Thomas asked whether a coach who took a knee during the national anthem based on a moral opposition to racism would be engaging in government speech. Katskee said he would, adding that school districts and governments had to be able to control their programs and messages.
Here, Alito entered the discussion for the first time, circling back to the free exercise clause. He asked, if a school allows kneeling for racial justice, climate change, to support Ukraine, but doesn’t allow kneeling to pray—how is that not religious discrimination? Katskee said it would depend on whether or not he was acting in his official capacity as a government employee, and if there was no concern about student coercion, then it would be acceptable.
Kavanaugh asked, what if the prayer is not audible to all the players, they don’t have to be there, and it’s not a team event? Was the school district just concerned about the fact that Kennedy was visible when he prayed? What if a coach crosses himself on the sidelines before the game?

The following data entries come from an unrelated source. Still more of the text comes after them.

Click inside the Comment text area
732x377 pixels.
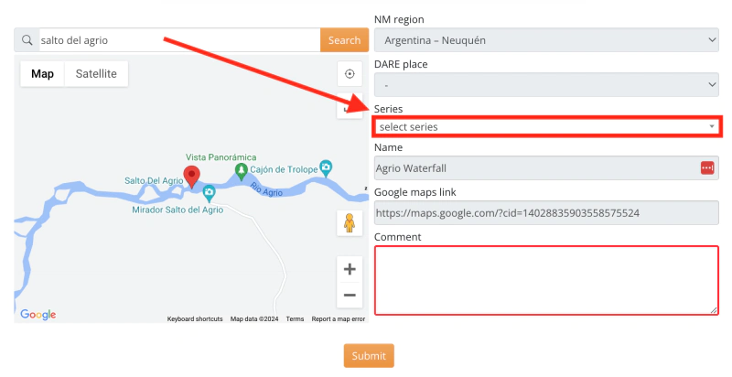pyautogui.click(x=546, y=280)
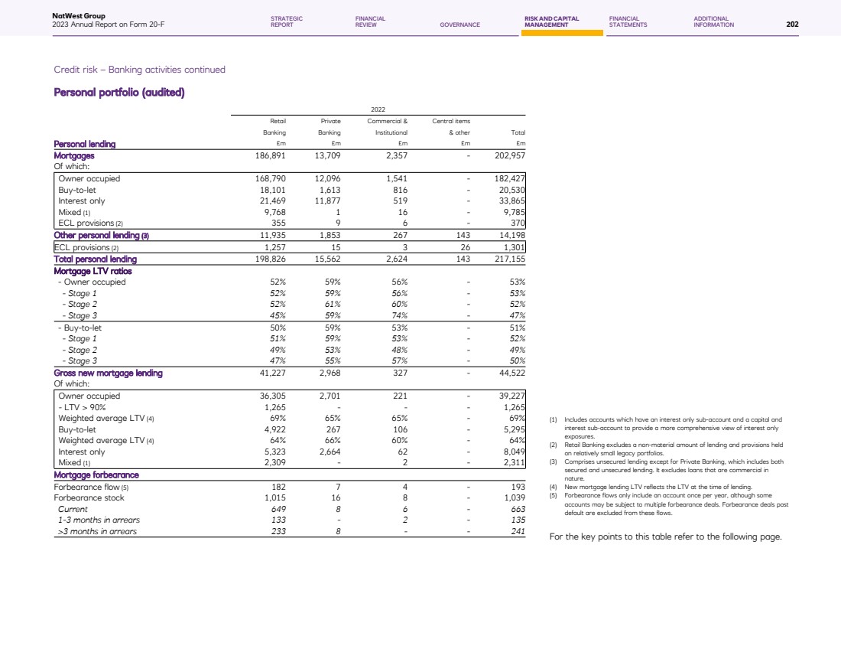This screenshot has width=841, height=662.
Task: Navigate to the Additional Information tab
Action: tap(713, 21)
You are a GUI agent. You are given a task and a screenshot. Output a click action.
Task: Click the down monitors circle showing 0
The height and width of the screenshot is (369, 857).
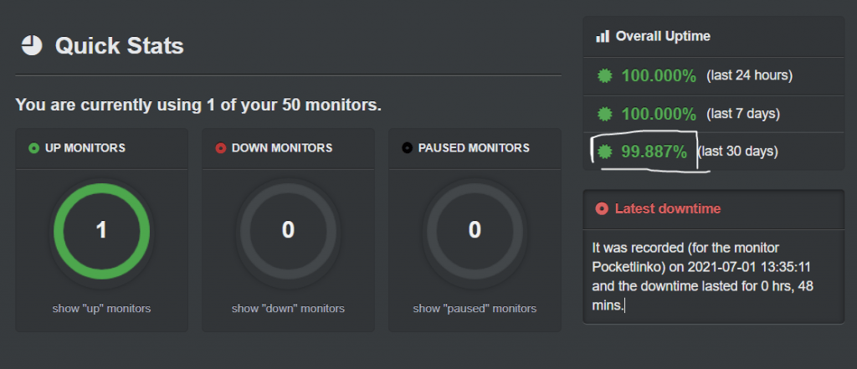point(288,230)
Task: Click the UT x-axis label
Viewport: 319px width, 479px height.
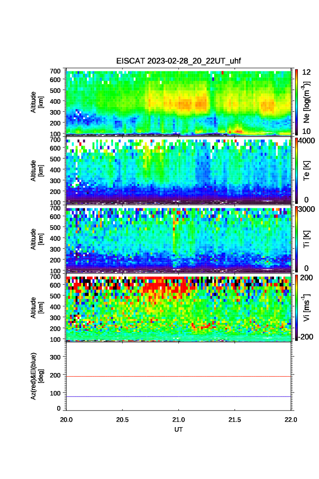Action: 179,429
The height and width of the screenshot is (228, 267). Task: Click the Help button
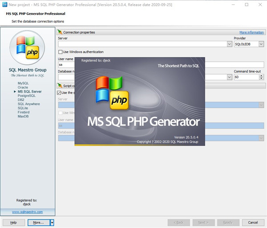[13, 222]
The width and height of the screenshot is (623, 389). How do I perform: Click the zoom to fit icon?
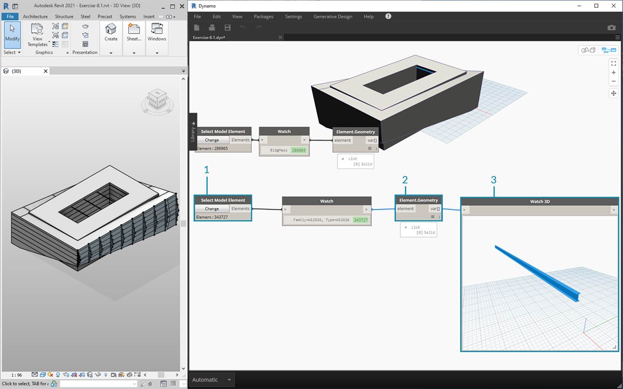click(x=613, y=63)
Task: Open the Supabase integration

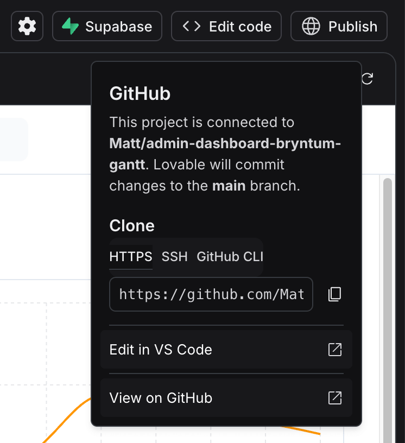Action: 107,26
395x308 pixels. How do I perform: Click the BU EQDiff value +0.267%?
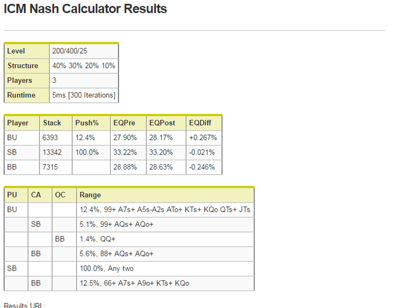click(204, 138)
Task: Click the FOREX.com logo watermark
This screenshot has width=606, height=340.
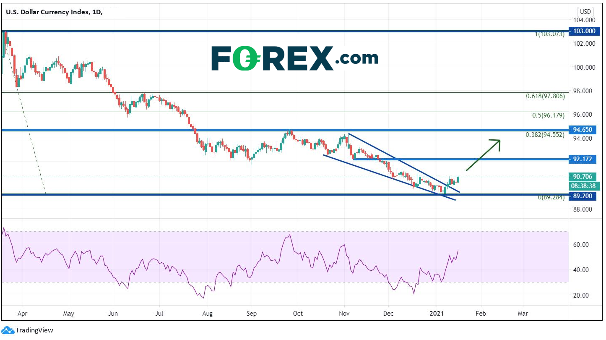Action: [x=294, y=58]
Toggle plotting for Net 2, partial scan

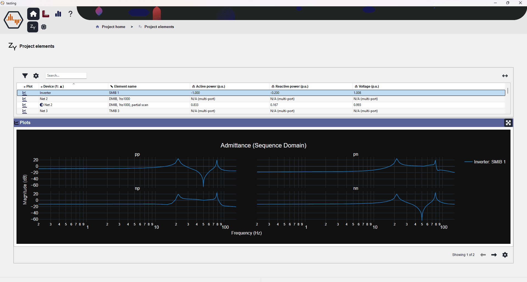(x=24, y=105)
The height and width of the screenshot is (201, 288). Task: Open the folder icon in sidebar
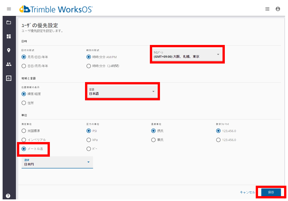click(x=9, y=22)
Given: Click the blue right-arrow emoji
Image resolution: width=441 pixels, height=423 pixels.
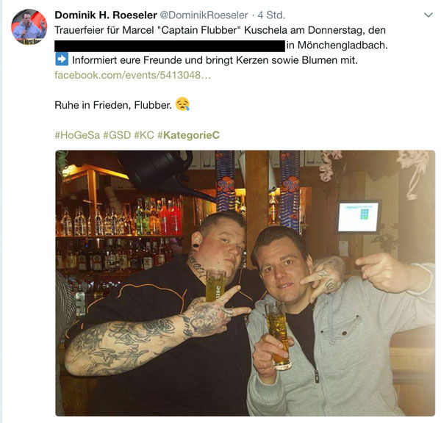Looking at the screenshot, I should tap(62, 59).
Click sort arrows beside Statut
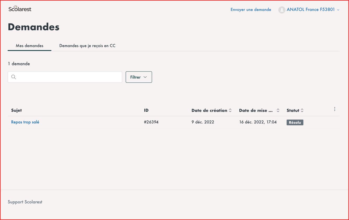 [302, 110]
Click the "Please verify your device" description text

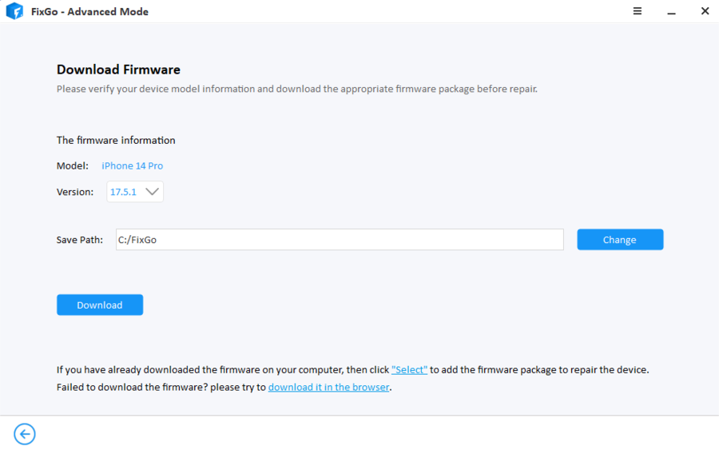point(296,89)
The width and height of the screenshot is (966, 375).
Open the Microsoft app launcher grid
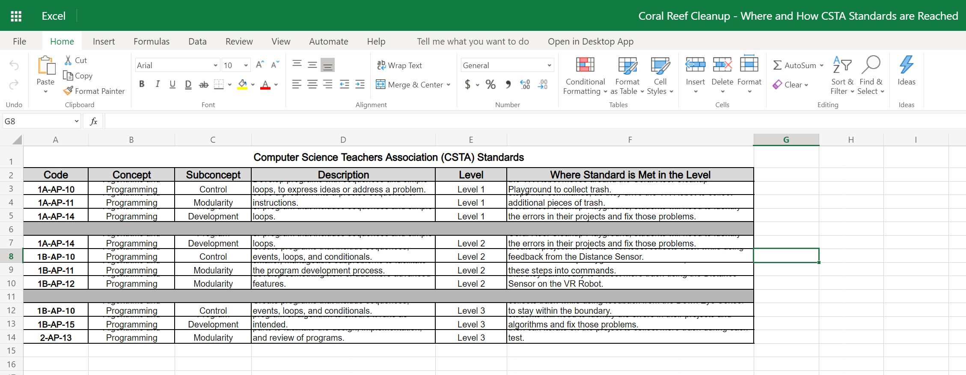click(16, 16)
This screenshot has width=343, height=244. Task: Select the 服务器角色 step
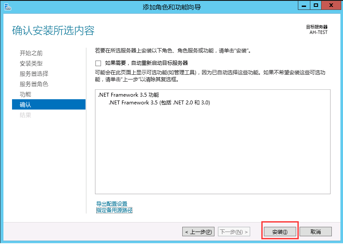pos(34,84)
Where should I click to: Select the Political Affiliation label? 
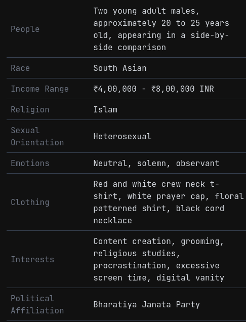(37, 304)
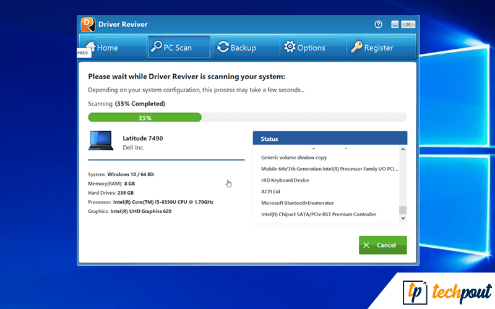The height and width of the screenshot is (309, 495).
Task: Click the Latitude 7490 laptop image
Action: 100,141
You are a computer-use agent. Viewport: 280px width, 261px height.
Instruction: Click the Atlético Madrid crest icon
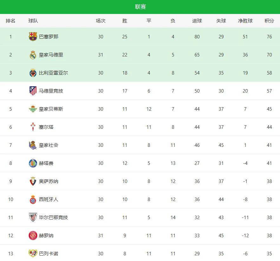pyautogui.click(x=33, y=91)
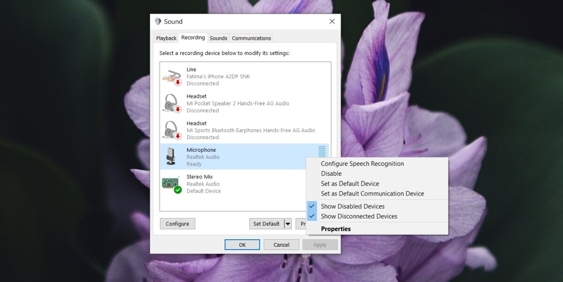Expand the Set Default dropdown arrow
Image resolution: width=563 pixels, height=282 pixels.
pyautogui.click(x=288, y=224)
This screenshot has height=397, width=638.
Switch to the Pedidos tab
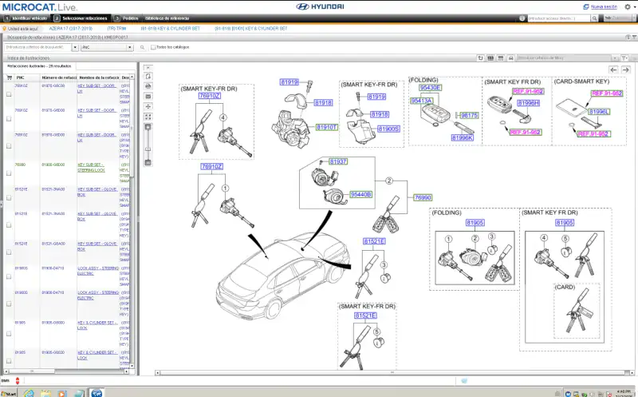point(129,17)
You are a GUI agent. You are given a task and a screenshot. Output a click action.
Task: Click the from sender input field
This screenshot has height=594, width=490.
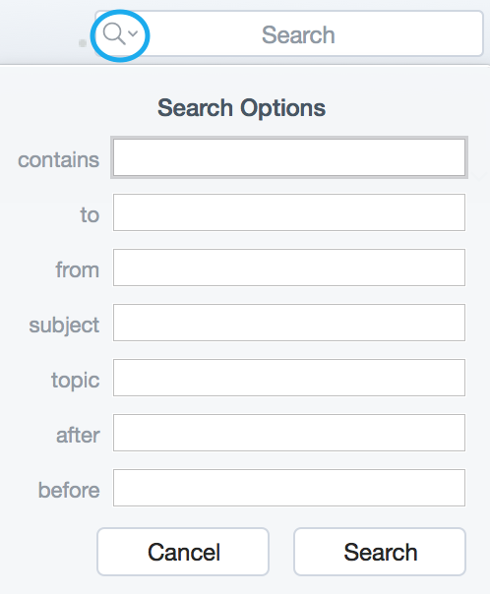tap(288, 267)
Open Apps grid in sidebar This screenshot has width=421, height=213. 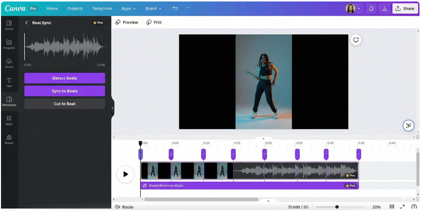tap(9, 120)
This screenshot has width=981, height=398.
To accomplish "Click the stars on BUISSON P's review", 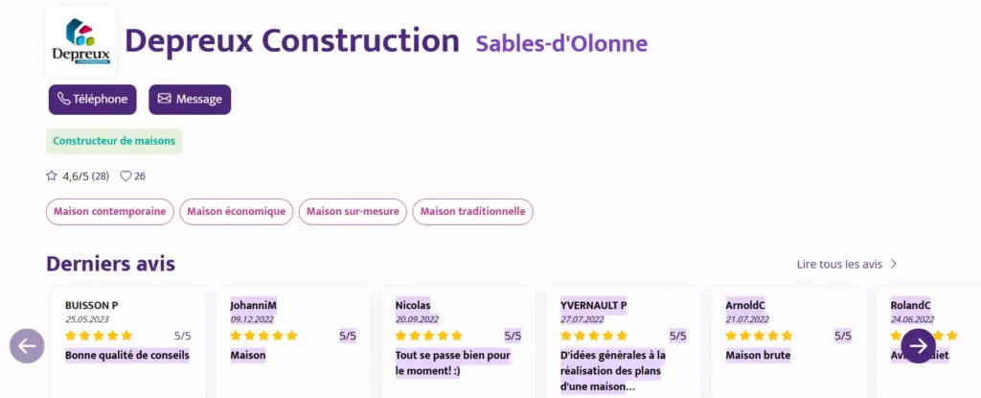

Katskee responded with a strange standard: If the coach crossing himself on the sideline is doing it while not making himself the center of attention at the center of the field, it’s perfectly fine
This prompted a clearly irritated Kavanaugh to retort: “I don’t know how we could write an opinion that would draw a line based on not making yourself the center of attention as the head coach of a game.”
Barrett then said that Kennedy’s actions were simply private, devotional practice. Why wouldn’t this be just a “straight up” free exercise analysis? After what seemed to be a deep sigh of resignation, Katskee said that Kennedy had created a “zoo” on the field from all the attention.
Gorsuch came back to Katskee’s earlier point, asking if the central question in the case is coercion. If so, what should the court do?
Katskee said the court should remand the case for a determination at trial about whether the facts demonstrated coercion.
Kennedy’s counsel, Clement, closed arguments with a fiery rebuttal that stressed that religion is different from other constitutional rights and deserving of special protection.
He urged, “Please do not remand to the 9th Circuit for an application of the coercion test. There’s no evidence of coercion contemporaneously … the school itself stressed no evidence of actual coercion.”
“My client,” he added, “has already waited six years to get his job back.”